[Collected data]
+--
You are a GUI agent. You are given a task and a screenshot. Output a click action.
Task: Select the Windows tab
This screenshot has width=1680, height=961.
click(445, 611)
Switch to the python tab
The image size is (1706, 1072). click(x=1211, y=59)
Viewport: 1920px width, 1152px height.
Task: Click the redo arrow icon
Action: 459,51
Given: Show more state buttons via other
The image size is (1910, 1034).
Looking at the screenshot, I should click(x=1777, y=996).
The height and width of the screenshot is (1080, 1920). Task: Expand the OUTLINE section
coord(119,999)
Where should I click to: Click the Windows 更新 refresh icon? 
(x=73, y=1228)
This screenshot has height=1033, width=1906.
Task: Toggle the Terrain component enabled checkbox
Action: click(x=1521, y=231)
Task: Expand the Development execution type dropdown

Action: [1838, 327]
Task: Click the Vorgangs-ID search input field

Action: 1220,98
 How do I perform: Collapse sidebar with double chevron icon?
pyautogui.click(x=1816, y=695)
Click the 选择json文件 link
+--
Restate the data exactly, keeping every line intact.

### Answer section
You are a GUI agent. You are given a task and a screenshot. Output a click action.
Task: Select the Windows tab
This screenshot has width=1680, height=961.
click(445, 611)
Switch to the python tab
The image size is (1706, 1072). click(x=1211, y=59)
Viewport: 1920px width, 1152px height.
Task: Click the redo arrow icon
Action: 459,51
Given: Show more state buttons via other
The image size is (1910, 1034).
Looking at the screenshot, I should click(x=1777, y=996).
The height and width of the screenshot is (1080, 1920). Task: Expand the OUTLINE section
coord(119,999)
Where should I click to: Click the Windows 更新 refresh icon? 
(x=73, y=1228)
This screenshot has height=1033, width=1906.
Task: Toggle the Terrain component enabled checkbox
Action: click(x=1521, y=231)
Task: Expand the Development execution type dropdown

Action: [1838, 327]
Task: Click the Vorgangs-ID search input field

Action: 1220,98
 How do I perform: Collapse sidebar with double chevron icon?
pyautogui.click(x=1816, y=695)
Click the 选择json文件 link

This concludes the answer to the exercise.